_Task to complete_
Return the records word for word, from their first line through the line that contains "point(1207,280)", including that line. Leave the pictures out of your answer.
## BEGIN
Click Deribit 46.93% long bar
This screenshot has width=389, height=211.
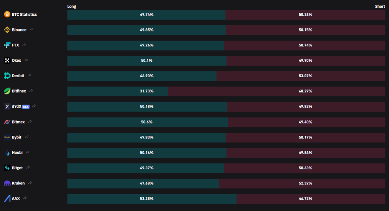(x=142, y=76)
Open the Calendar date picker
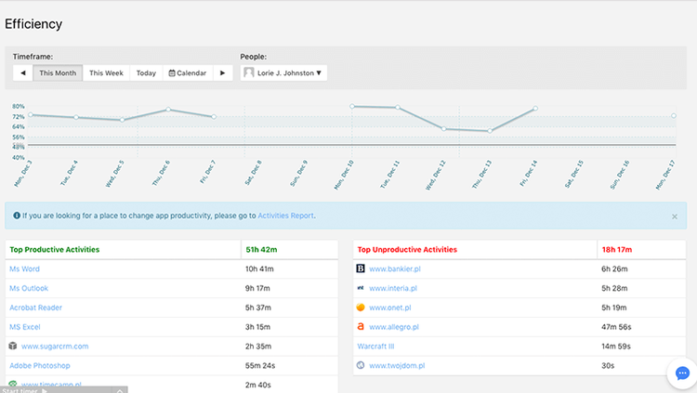 click(188, 72)
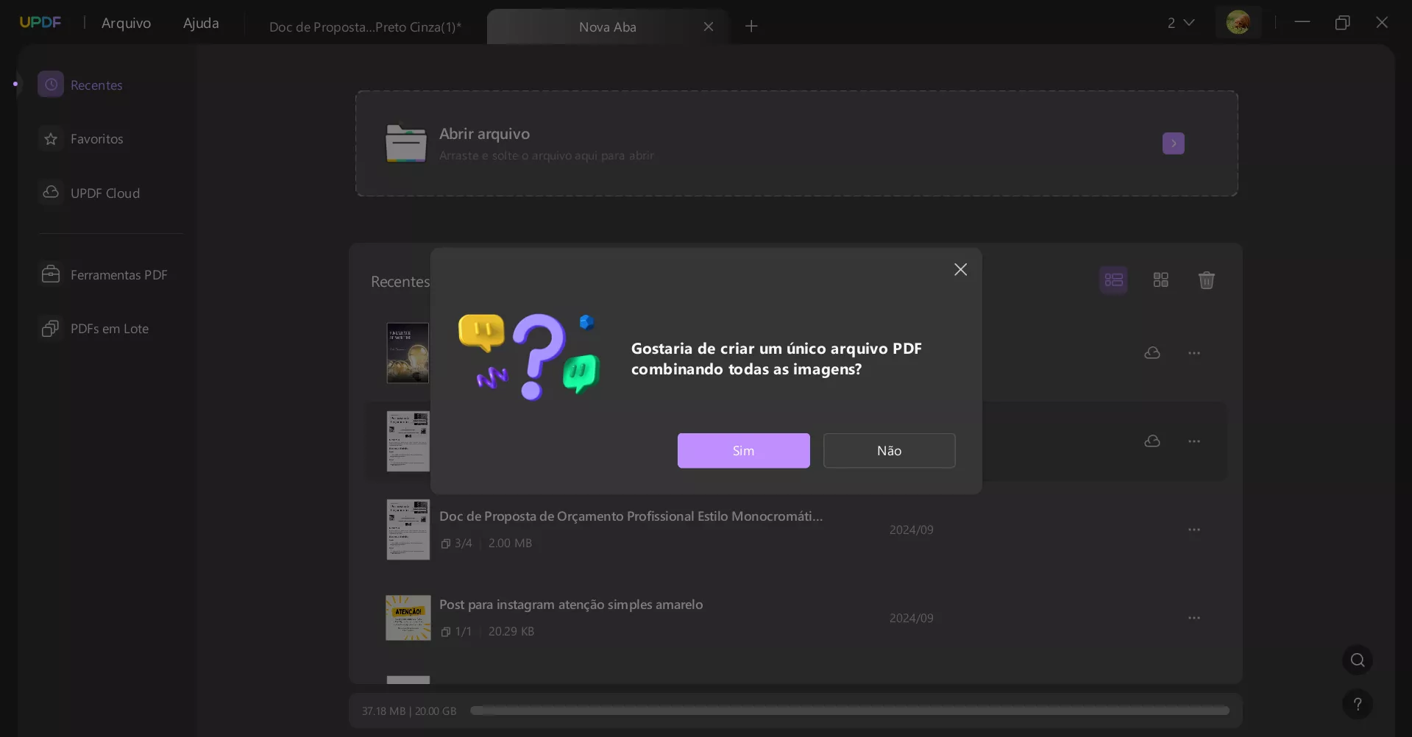Click the trash icon above Recentes list
Viewport: 1412px width, 737px height.
point(1207,280)
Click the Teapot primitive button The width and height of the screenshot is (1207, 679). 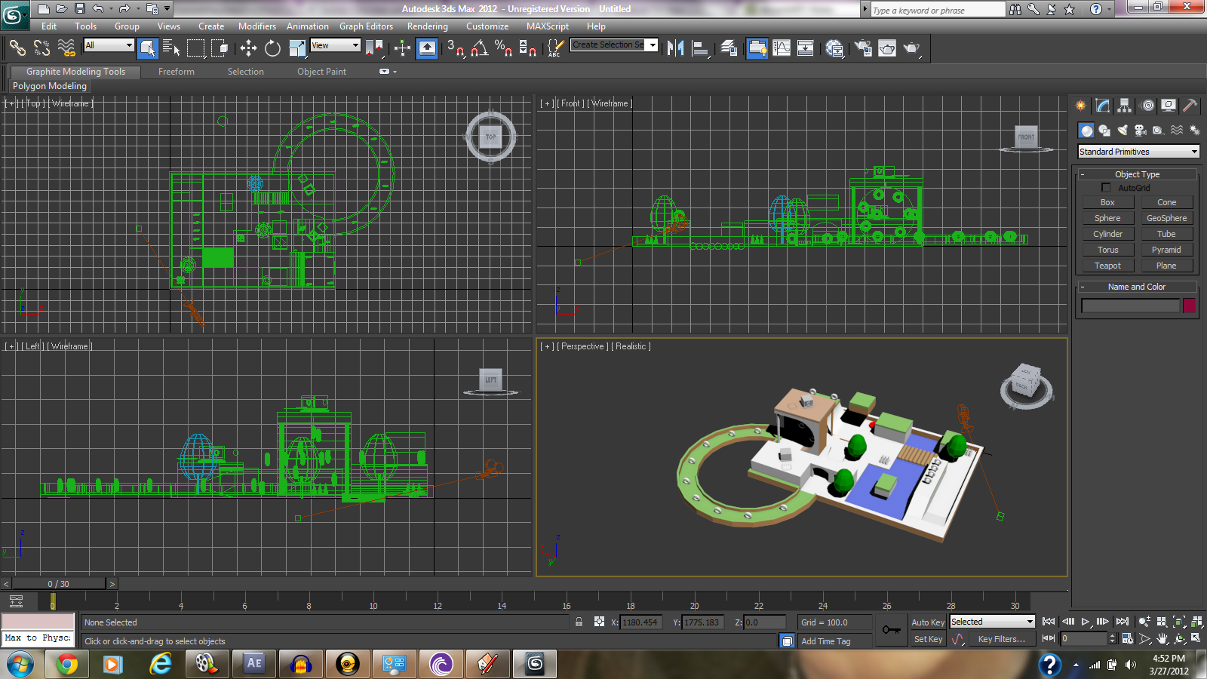pyautogui.click(x=1107, y=265)
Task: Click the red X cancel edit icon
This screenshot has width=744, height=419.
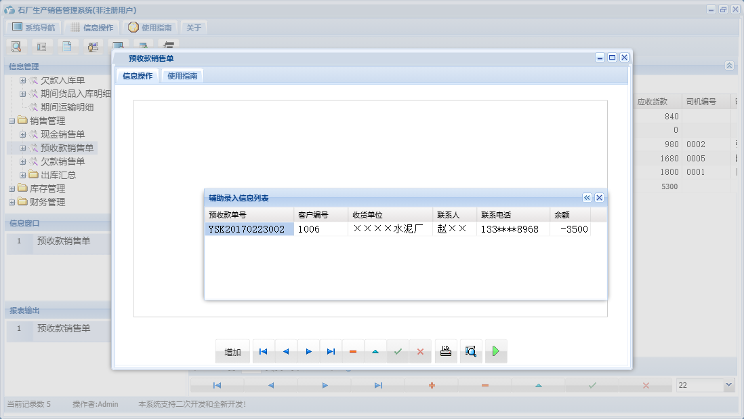Action: pyautogui.click(x=420, y=351)
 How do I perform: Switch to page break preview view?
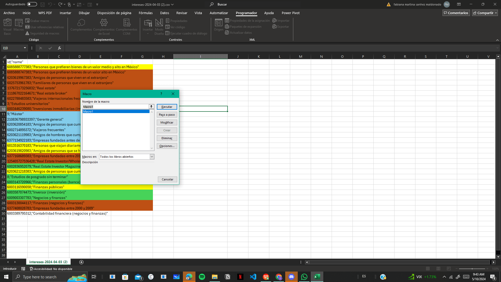click(449, 269)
## END
_Output of the task_
Click Deribit 46.93% long bar
This screenshot has width=389, height=211.
(x=142, y=76)
Open the Calendar date picker
 click(188, 72)
Click the trash icon above Recentes list
Viewport: 1412px width, 737px height.
point(1207,280)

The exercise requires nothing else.